Task directions
Print exactly what appears from the line containing "You are a computer-use" through the final line of the data below, pictures excluded.
[[ Information shown open ]]
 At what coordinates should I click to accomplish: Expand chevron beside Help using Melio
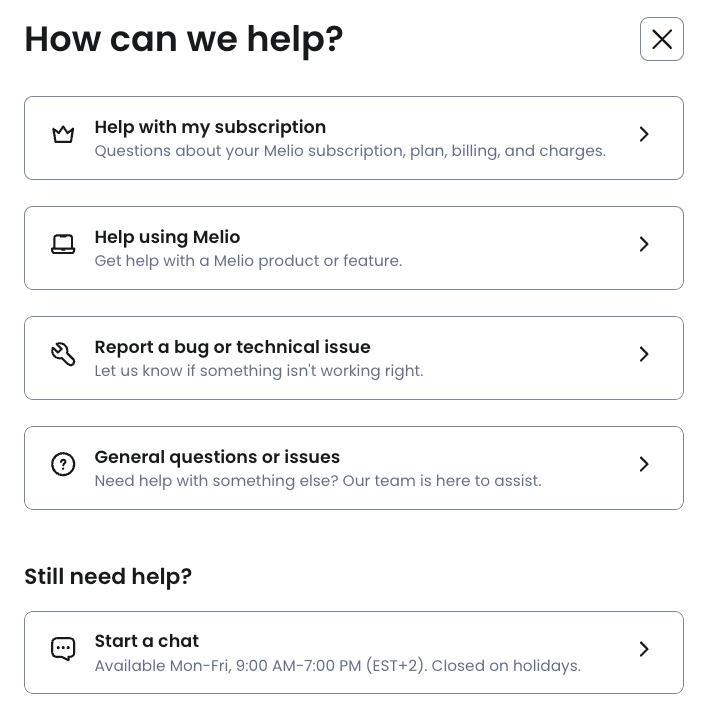pos(644,244)
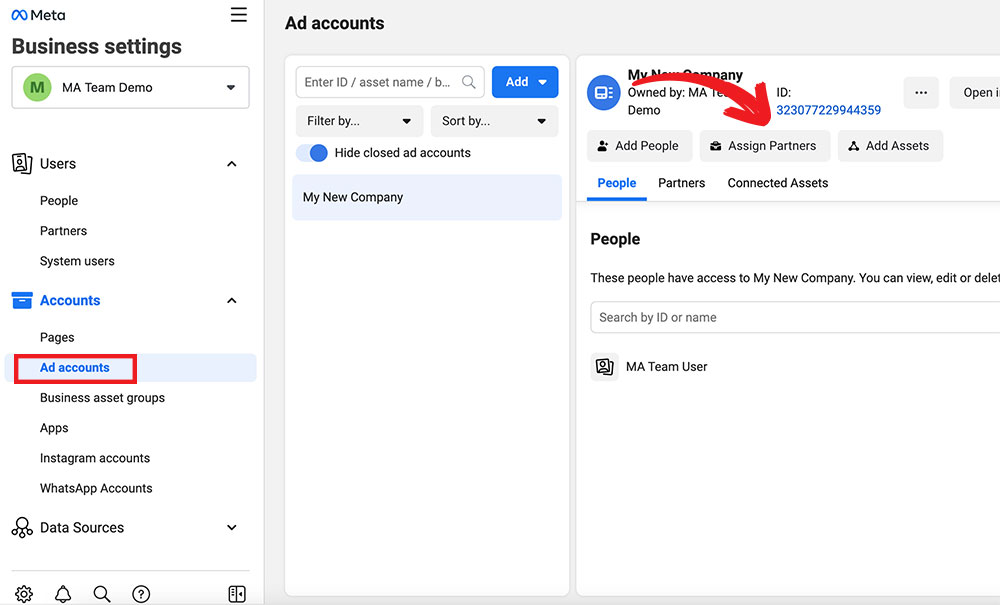Open the help question mark icon

point(141,594)
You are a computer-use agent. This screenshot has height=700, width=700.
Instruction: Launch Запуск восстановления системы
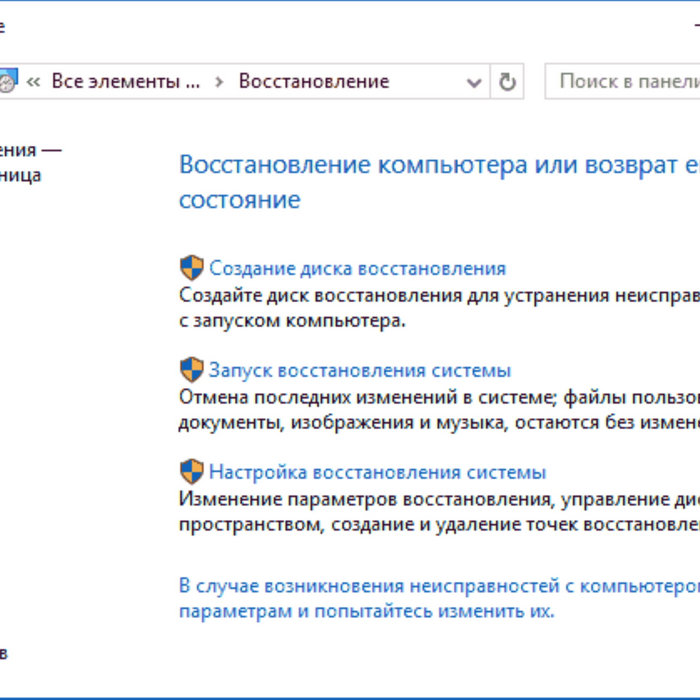359,370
[[ Information shown closed ]]
Final answer
You are a computer-use agent. This screenshot has height=700, width=700.
Instruction: Launch Запуск восстановления системы
359,370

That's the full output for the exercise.